Examine each line of the listing below. Copy those in which the string "screenshot" appears.

· · · · ·

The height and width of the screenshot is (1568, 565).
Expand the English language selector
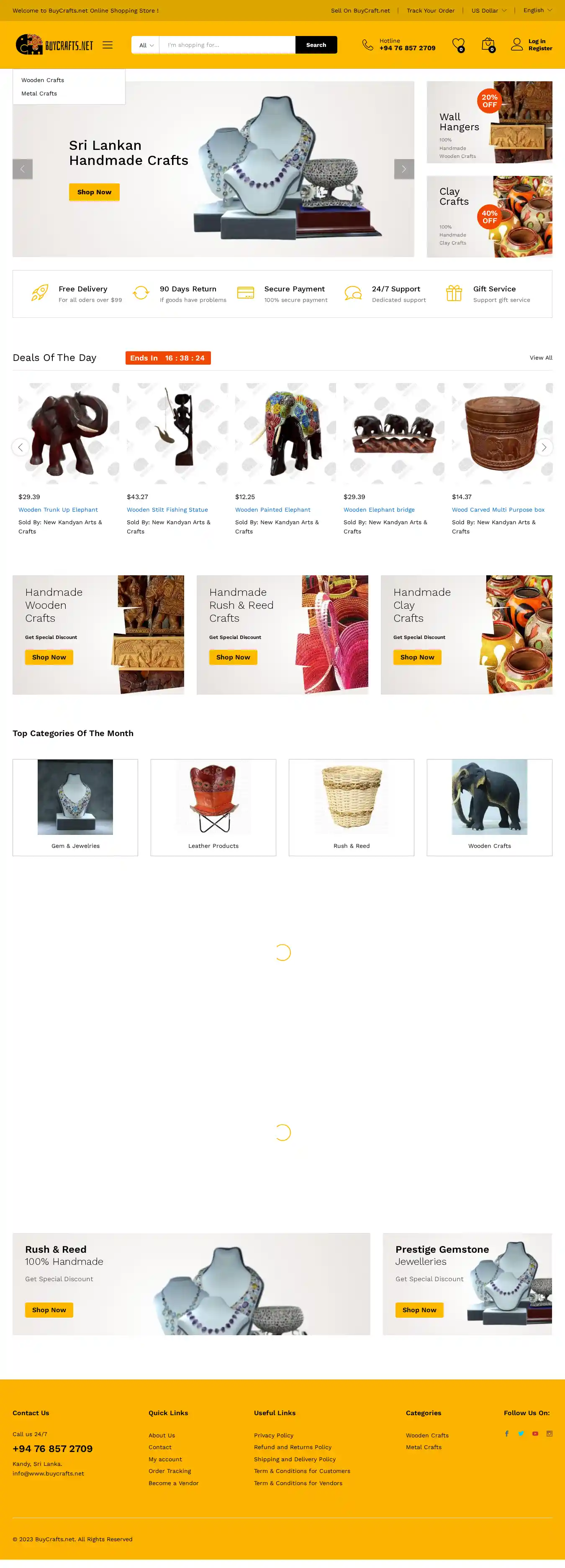[x=538, y=10]
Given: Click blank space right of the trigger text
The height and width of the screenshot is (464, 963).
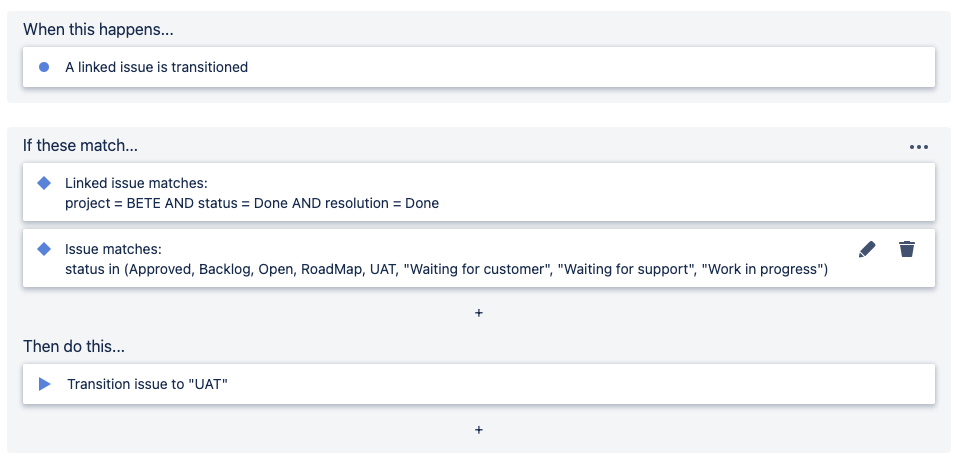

· · · · ·

* RESPONSE TO THIS EXERCISE:
The height and width of the screenshot is (1568, 565).
The height and width of the screenshot is (464, 963).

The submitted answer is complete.